TASK DIRECTIONS: Rewrite the records below as a numbered list, dropping any blank lines and leaving out the pictures.

* * * * *

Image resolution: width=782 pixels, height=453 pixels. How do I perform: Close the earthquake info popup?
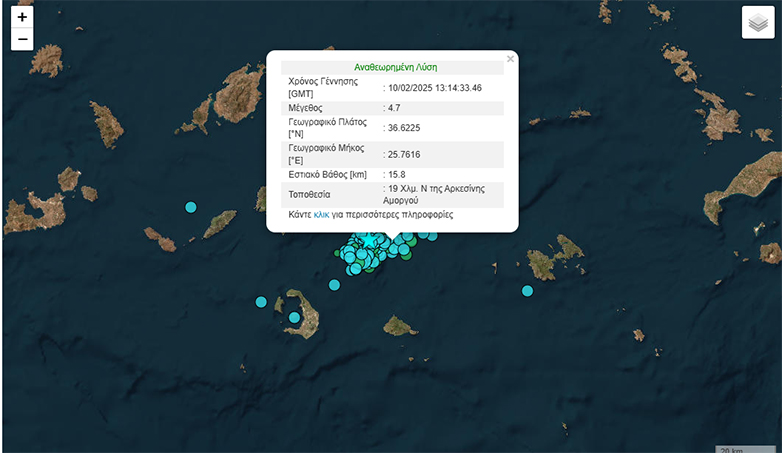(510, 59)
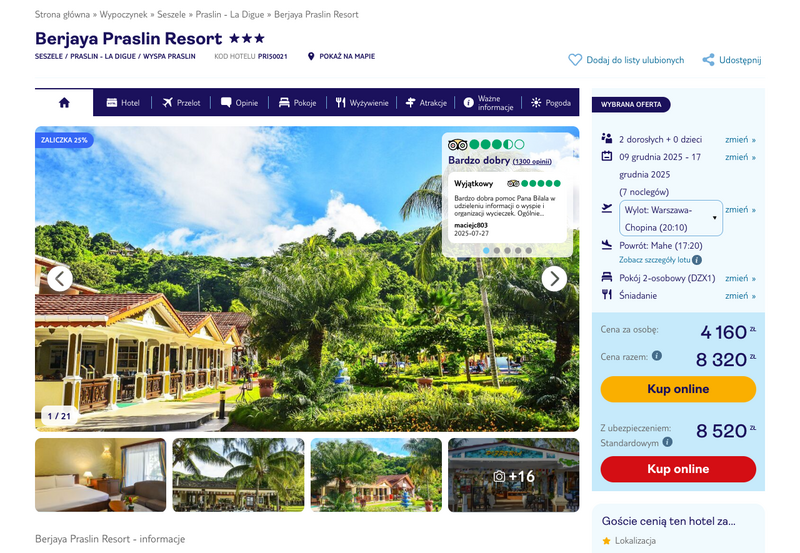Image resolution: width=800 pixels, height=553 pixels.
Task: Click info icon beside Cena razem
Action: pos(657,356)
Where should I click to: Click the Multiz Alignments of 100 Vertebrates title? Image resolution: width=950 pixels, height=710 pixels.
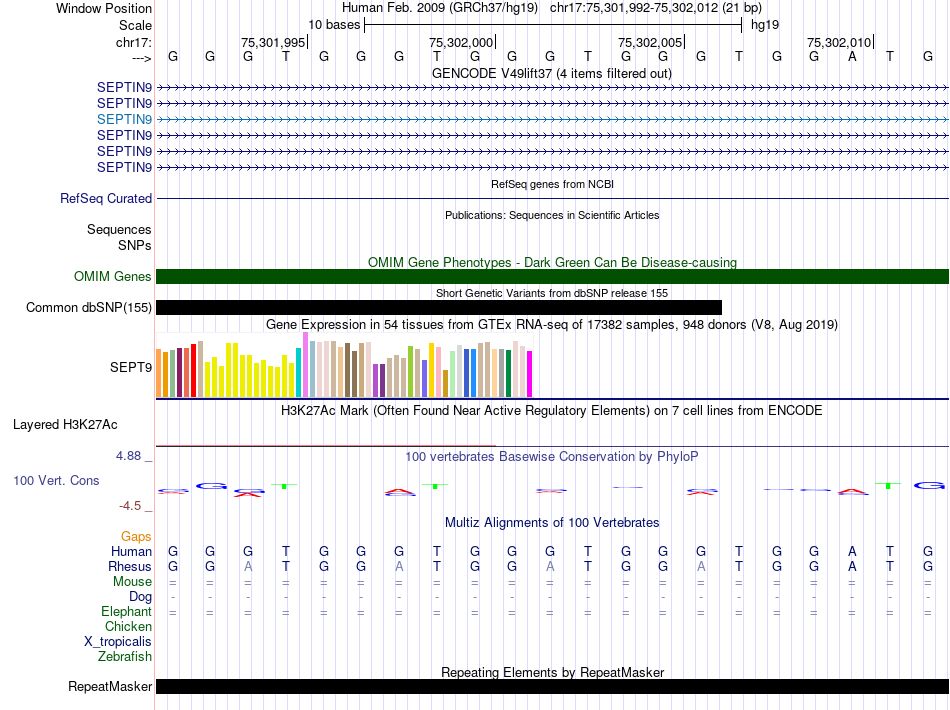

* * * * *

COMPLETE OUTPUT:
1. Image resolution: width=782 pixels, height=453 pixels. How do I perform: Close the earthquake info popup?
2. (510, 59)
3. Image resolution: width=800 pixels, height=553 pixels.
4. Task: Click info icon beside Cena razem
5. Action: pos(657,356)
6. Where should I click to: Click the Multiz Alignments of 100 Vertebrates title? Image resolution: width=950 pixels, height=710 pixels.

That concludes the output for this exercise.